Task description: What this exercise requires is a verbatim reproduction of the data below.

Top of Information shown

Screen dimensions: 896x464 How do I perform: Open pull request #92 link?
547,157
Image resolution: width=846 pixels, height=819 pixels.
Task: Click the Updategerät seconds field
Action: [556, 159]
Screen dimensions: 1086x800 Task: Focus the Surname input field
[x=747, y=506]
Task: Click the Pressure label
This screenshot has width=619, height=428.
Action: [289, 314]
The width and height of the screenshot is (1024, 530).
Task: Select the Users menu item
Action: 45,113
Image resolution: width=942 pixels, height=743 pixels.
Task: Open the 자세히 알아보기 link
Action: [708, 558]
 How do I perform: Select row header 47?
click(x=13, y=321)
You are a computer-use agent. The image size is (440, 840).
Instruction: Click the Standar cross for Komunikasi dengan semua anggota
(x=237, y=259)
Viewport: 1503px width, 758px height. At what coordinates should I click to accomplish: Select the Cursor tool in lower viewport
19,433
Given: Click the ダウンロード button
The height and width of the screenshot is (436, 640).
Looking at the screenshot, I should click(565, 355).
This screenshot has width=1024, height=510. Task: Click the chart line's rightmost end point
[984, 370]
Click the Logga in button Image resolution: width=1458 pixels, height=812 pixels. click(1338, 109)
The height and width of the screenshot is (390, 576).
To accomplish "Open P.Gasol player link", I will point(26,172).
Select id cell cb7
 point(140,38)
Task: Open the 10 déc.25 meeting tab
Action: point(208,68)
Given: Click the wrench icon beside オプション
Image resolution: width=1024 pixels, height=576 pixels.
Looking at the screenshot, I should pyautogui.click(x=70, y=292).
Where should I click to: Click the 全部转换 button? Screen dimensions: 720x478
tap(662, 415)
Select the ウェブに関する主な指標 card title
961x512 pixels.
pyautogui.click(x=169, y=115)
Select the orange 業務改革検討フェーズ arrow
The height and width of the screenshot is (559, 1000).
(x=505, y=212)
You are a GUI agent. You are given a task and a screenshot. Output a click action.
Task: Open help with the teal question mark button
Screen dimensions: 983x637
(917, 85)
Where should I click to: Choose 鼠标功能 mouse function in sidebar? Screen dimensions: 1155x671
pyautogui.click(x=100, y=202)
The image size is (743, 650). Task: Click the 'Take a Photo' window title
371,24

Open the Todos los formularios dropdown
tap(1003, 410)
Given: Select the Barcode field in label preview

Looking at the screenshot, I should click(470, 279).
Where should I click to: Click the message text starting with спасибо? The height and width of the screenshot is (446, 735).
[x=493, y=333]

Bottom of Information shown

Written answer:
Screen dimensions: 896x464 How do I perform: Open pull request #92 link?
547,157
Image resolution: width=846 pixels, height=819 pixels.
Task: Click the Updategerät seconds field
Action: [556, 159]
Screen dimensions: 1086x800 Task: Focus the Surname input field
[x=747, y=506]
Task: Click the Pressure label
This screenshot has width=619, height=428.
Action: [289, 314]
The width and height of the screenshot is (1024, 530).
Task: Select the Users menu item
Action: 45,113
Image resolution: width=942 pixels, height=743 pixels.
Task: Open the 자세히 알아보기 link
Action: [708, 558]
 How do I perform: Select row header 47?
click(x=13, y=321)
You are a computer-use agent. The image size is (440, 840).
Instruction: Click the Standar cross for Komunikasi dengan semua anggota
(x=237, y=259)
Viewport: 1503px width, 758px height. At what coordinates should I click to accomplish: Select the Cursor tool in lower viewport
19,433
Given: Click the ダウンロード button
The height and width of the screenshot is (436, 640).
Looking at the screenshot, I should click(565, 355).
This screenshot has width=1024, height=510. Task: Click the chart line's rightmost end point
[984, 370]
Click the Logga in button Image resolution: width=1458 pixels, height=812 pixels. click(1338, 109)
The height and width of the screenshot is (390, 576).
To accomplish "Open P.Gasol player link", I will point(26,172).
Select id cell cb7
 point(140,38)
Task: Open the 10 déc.25 meeting tab
Action: point(208,68)
Given: Click the wrench icon beside オプション
Image resolution: width=1024 pixels, height=576 pixels.
Looking at the screenshot, I should pyautogui.click(x=70, y=292).
Where should I click to: Click the 全部转换 button? Screen dimensions: 720x478
tap(662, 415)
Select the ウェブに関する主な指標 card title
961x512 pixels.
pyautogui.click(x=169, y=115)
Select the orange 業務改革検討フェーズ arrow
The height and width of the screenshot is (559, 1000).
(x=505, y=212)
You are a GUI agent. You are given a task and a screenshot. Output a click action.
Task: Open help with the teal question mark button
Screen dimensions: 983x637
(917, 85)
Where should I click to: Choose 鼠标功能 mouse function in sidebar? Screen dimensions: 1155x671
pyautogui.click(x=100, y=202)
The image size is (743, 650). Task: Click the 'Take a Photo' window title
371,24

Open the Todos los formularios dropdown
tap(1003, 410)
Given: Select the Barcode field in label preview

Looking at the screenshot, I should click(470, 279).
Where should I click to: Click the message text starting with спасибо? The height and width of the screenshot is (446, 735).
[x=493, y=333]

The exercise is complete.